Start of Block

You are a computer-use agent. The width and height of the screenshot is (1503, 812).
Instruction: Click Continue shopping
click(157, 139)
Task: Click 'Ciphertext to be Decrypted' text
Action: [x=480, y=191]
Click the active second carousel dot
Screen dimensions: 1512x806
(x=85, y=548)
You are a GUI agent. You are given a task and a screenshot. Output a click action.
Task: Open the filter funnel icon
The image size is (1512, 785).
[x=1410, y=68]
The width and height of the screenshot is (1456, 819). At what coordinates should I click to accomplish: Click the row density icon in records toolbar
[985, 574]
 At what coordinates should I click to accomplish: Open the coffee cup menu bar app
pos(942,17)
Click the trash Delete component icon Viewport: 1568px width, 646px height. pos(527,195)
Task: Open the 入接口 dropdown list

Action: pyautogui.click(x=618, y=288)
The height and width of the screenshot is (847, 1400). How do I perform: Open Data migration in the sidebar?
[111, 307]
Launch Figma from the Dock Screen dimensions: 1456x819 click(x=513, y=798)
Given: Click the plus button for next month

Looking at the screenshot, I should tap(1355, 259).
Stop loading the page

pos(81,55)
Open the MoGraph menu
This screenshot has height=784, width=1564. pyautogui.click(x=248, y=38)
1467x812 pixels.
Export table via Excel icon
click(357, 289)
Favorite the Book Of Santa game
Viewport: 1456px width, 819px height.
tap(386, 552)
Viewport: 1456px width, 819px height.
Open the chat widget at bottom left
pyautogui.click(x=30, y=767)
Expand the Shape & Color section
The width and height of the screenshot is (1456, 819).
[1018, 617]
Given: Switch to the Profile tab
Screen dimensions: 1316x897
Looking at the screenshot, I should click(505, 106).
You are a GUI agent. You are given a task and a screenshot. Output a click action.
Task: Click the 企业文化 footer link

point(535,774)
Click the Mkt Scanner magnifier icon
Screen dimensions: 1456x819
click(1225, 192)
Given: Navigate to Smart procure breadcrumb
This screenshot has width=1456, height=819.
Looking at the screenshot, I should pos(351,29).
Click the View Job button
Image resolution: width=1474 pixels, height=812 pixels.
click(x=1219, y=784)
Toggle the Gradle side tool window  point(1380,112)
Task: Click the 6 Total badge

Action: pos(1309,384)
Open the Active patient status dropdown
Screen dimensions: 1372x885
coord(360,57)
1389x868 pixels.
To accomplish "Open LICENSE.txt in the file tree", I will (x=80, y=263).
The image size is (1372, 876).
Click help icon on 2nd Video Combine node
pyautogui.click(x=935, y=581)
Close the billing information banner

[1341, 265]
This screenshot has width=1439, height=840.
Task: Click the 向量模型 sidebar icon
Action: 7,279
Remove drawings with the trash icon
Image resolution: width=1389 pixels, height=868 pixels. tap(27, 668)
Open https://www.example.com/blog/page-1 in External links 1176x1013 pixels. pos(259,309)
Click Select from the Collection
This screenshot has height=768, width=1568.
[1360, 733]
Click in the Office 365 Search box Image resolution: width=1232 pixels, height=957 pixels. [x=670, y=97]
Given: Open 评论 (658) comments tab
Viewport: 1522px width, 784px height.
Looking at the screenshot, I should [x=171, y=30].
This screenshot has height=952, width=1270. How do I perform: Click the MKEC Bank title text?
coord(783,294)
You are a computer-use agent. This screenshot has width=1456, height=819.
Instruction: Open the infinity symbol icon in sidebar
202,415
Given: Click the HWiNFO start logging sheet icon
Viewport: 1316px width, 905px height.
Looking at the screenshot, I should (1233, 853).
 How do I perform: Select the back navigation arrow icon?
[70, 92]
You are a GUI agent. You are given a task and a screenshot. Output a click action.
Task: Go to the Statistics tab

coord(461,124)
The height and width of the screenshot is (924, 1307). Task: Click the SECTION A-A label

End of Block

■ TASK OBJECTIVE
Without omitting anything, output the data verbatim.

■ TASK RESPONSE
You are a computer-use agent. The width and height of the screenshot is (1503, 812).
Instruction: Click Continue shopping
click(157, 139)
Task: Click 'Ciphertext to be Decrypted' text
Action: [x=480, y=191]
Click the active second carousel dot
Screen dimensions: 1512x806
(x=85, y=548)
You are a GUI agent. You are given a task and a screenshot. Output a click action.
Task: Open the filter funnel icon
The image size is (1512, 785).
[x=1410, y=68]
The width and height of the screenshot is (1456, 819). At what coordinates should I click to accomplish: Click the row density icon in records toolbar
[985, 574]
 At what coordinates should I click to accomplish: Open the coffee cup menu bar app
pos(942,17)
Click the trash Delete component icon Viewport: 1568px width, 646px height. pos(527,195)
Task: Open the 入接口 dropdown list

Action: pyautogui.click(x=618, y=288)
The height and width of the screenshot is (847, 1400). How do I perform: Open Data migration in the sidebar?
[111, 307]
Launch Figma from the Dock Screen dimensions: 1456x819 click(x=513, y=798)
Given: Click the plus button for next month

Looking at the screenshot, I should tap(1355, 259).
Stop loading the page

pos(81,55)
Open the MoGraph menu
This screenshot has height=784, width=1564. pyautogui.click(x=248, y=38)
1467x812 pixels.
Export table via Excel icon
click(357, 289)
Favorite the Book Of Santa game
Viewport: 1456px width, 819px height.
tap(386, 552)
Viewport: 1456px width, 819px height.
Open the chat widget at bottom left
pyautogui.click(x=30, y=767)
Expand the Shape & Color section
The width and height of the screenshot is (1456, 819).
[1018, 617]
Given: Switch to the Profile tab
Screen dimensions: 1316x897
Looking at the screenshot, I should click(505, 106).
You are a GUI agent. You are given a task and a screenshot. Output a click action.
Task: Click the 企业文化 footer link

point(535,774)
Click the Mkt Scanner magnifier icon
Screen dimensions: 1456x819
click(1225, 192)
Given: Navigate to Smart procure breadcrumb
This screenshot has width=1456, height=819.
Looking at the screenshot, I should pos(351,29).
Click the View Job button
Image resolution: width=1474 pixels, height=812 pixels.
click(x=1219, y=784)
Toggle the Gradle side tool window  point(1380,112)
Task: Click the 6 Total badge

Action: pos(1309,384)
Open the Active patient status dropdown
Screen dimensions: 1372x885
coord(360,57)
1389x868 pixels.
To accomplish "Open LICENSE.txt in the file tree", I will (x=80, y=263).
The image size is (1372, 876).
Click help icon on 2nd Video Combine node
pyautogui.click(x=935, y=581)
Close the billing information banner

[1341, 265]
This screenshot has width=1439, height=840.
Task: Click the 向量模型 sidebar icon
Action: 7,279
Remove drawings with the trash icon
Image resolution: width=1389 pixels, height=868 pixels. tap(27, 668)
Open https://www.example.com/blog/page-1 in External links 1176x1013 pixels. pos(259,309)
Click Select from the Collection
This screenshot has height=768, width=1568.
[1360, 733]
Click in the Office 365 Search box Image resolution: width=1232 pixels, height=957 pixels. [x=670, y=97]
Given: Open 评论 (658) comments tab
Viewport: 1522px width, 784px height.
Looking at the screenshot, I should [x=171, y=30].
This screenshot has height=952, width=1270. How do I perform: Click the MKEC Bank title text?
coord(783,294)
You are a computer-use agent. This screenshot has width=1456, height=819.
Instruction: Open the infinity symbol icon in sidebar
202,415
Given: Click the HWiNFO start logging sheet icon
Viewport: 1316px width, 905px height.
Looking at the screenshot, I should (1233, 853).
 How do I perform: Select the back navigation arrow icon?
[70, 92]
You are a GUI agent. You are given a task and a screenshot. Output a click action.
Task: Go to the Statistics tab

coord(461,124)
The height and width of the screenshot is (924, 1307). Task: Click the SECTION A-A label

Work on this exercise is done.